FEP-1570: The FEP Ontology Process

Great, thx! Yes, I’m also spending time I don’t have… I’ll let it rest for a bit and revisit later to review docs.

Merged the latest changes.

2 posts were merged into an existing topic: FEP-a4ed: The Fediverse Enhancement Proposal Process

@helge Per this issue, it seems best to move the namespaces folder into feps/assets/fep-xxxx to maintain a clean top-level FEP filesystem. If you can envision multiple namespaces in the future then feps/namespaces/fep-xxxx could also work.

1 Like

Hi Weex. Is it okay if I wait to move the folder with the next draft?

Thanks!

if top-level folders are a concern, then i think it would be better to have the top-level folder and make this a revision to a4ed, not a separate FEP. once that revision is accepted by the community, then you would create the associated context folder.

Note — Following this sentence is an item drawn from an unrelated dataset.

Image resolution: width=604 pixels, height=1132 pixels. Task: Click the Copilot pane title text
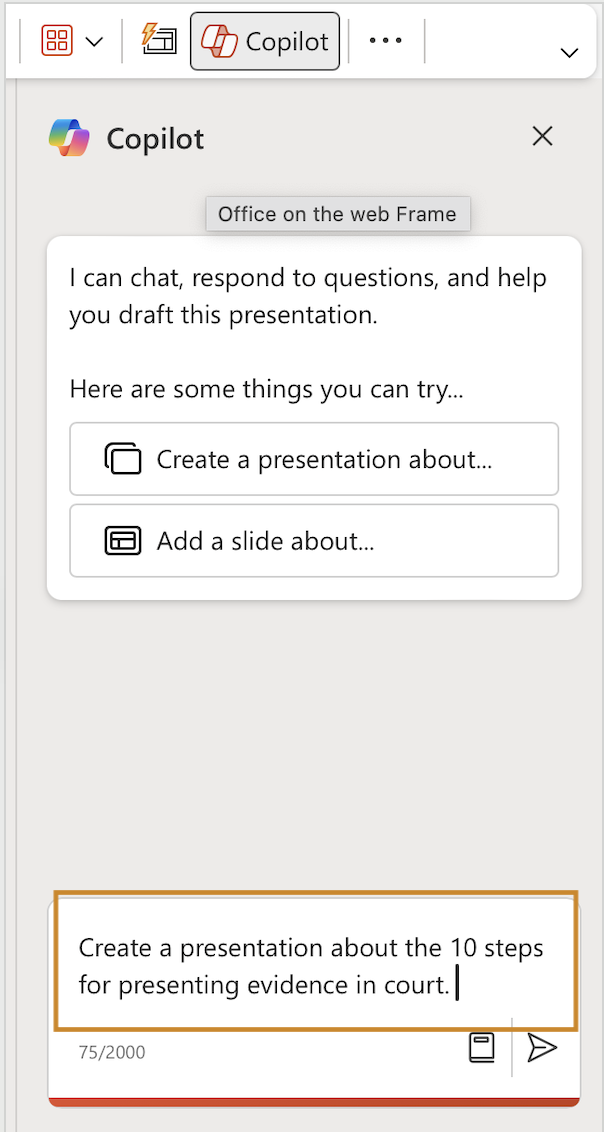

I’ve updated the FEP document: fep/fep-2e40.md at main - fep - Codeberg.org

2 Likes

proposed changes:

  • i think it’s weird that we’re using /feps/assets/fep-2e40/namespace.json instead of something top-level like /contexts/fep/context.jsonld and /contexts/fep/xxxx/context.jsonld. if this needs to be a revision to a4ed then that’s fine.

  • defining "fep": "https://w3id.org/fep#" is suboptimal and we should instead define "fep": "https://w3id.org/fep/" to allow for cleaner usage and better modularity as more FEPs are proposed. this would prevent conflicts in editing more cleanly and naturally than specifying a MUST clause about not editing other people’s terms.

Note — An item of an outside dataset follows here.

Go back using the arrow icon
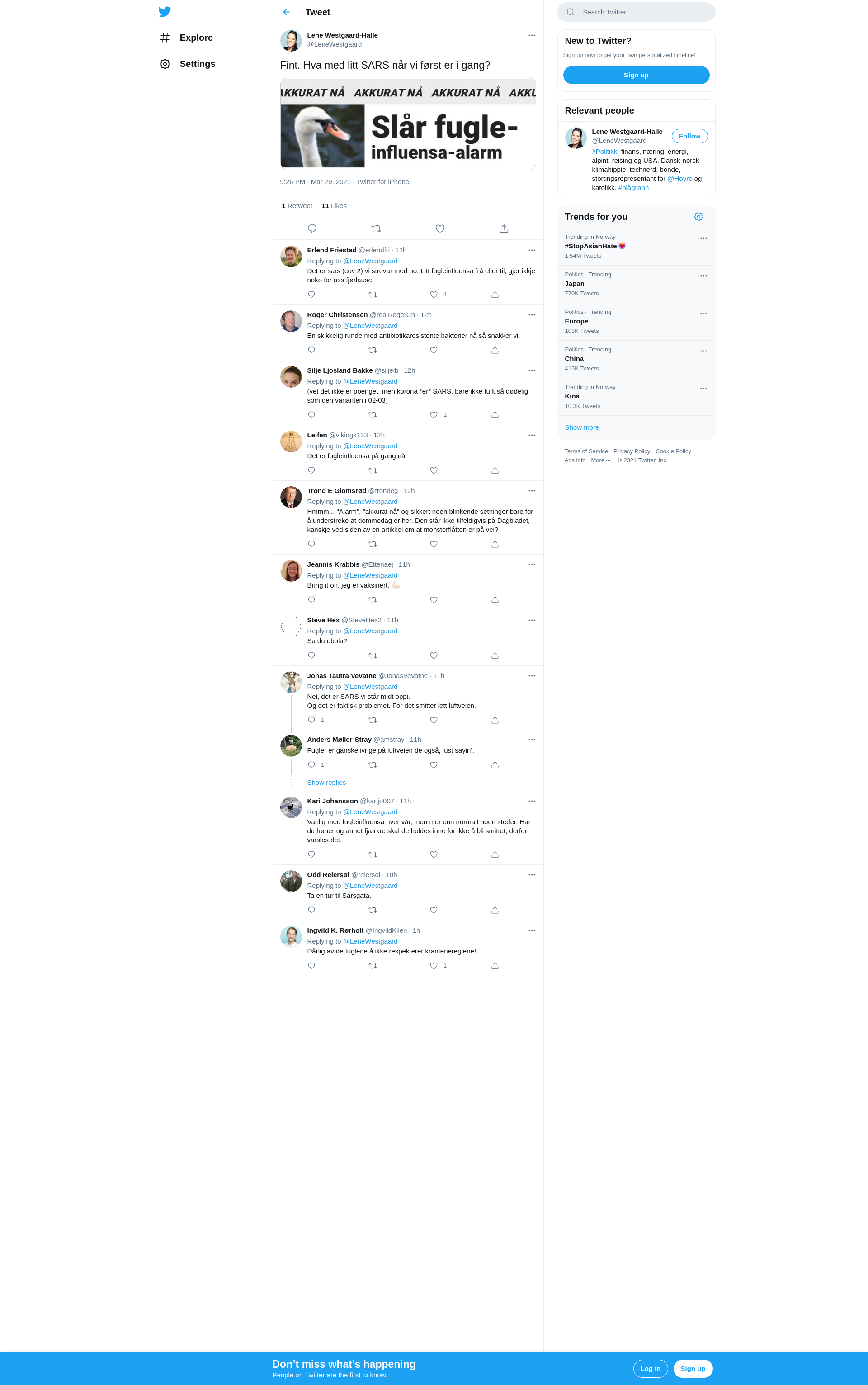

  • fep-xxxx-term is really awkward; incidentally, the dashes look really out-of-place with language ecosystem standards. more saliently, we should define it as term directly, but define it in an FEP-specific context file that gets compiled into the “common” one once accepted and elevated. the compact IRI fep:xxxx/term or fep:xxxx#term can be used to refer to the term before acceptance and/or elevation, but only if we take the above changes as well, since having a singular “fep” resource and using #fragment at the base IRI level prevents us from doing this.

once again, the proposed w3id mapping would look something like this:

  • https://w3id.org/fep$1
    • Accept: application/ld+json => https://codeberg.org/fediverse/fep/contexts/fep$1/context.jsonld
    • Accept: */* => https://codeberg.org/fediverse/fep/contexts/fep$1

this way you don’t have to keep changing the w3id redirect mapping either.

  • if $1 is blank, then you get taken to the common context file or to the root of the base folder /contexts/fep.
  • the compact iri fep:xxxx auto-expands to https://w3id.org/fep/xxxx which gets redirected to https://codeberg.org/fediverse/fep/contexts/fep/xxxx by default and https://codeberg.org/fediverse/fep/contexts/fep/xxxx/context.jsonld if you specify the jsonld accept header
  • the compact iri fep:xxxx#term auto-expands to https://w3id.org/fep/xxxx#term which gets redirected to https://codeberg.org/fediverse/fep/contexts/fep/xxxx#term by default and https://codeberg.org/fediverse/fep/contexts/fep/xxxx/context.jsonld#term if you specify the jsonld accept header (i think this is how fragments work by default?)
  • to support compact iris of the form fep:xxxx/term (which auto-expands to https://w3id.org/fep/xxxx/term), you would need a new rule to handle something like https://w3id.org/fep/$1/$2 and map it to something like https://codeberg.org/fediverse/fep/contexts/fep/$1/$2 for the default case (and have some text file there), and for the jsonld case you would maybe map it to something like https://codeberg.org/fediverse/fep/contexts/fep/$1/context.jsonld#$2, but i don’t think you can really do this easily, and i don’t know enough about Apache’s .htaccess rule syntax to make it work. it’s probably doable, but it might be easier to just recommend (or require?) FEPs to use fep:xxxx#term instead of fep:xxxx/term. it might be a good idea to actually test how the redirects work in practice, first.
1 Like

Changing a4ed creates too much friction to make 2e40 worthwhile for me.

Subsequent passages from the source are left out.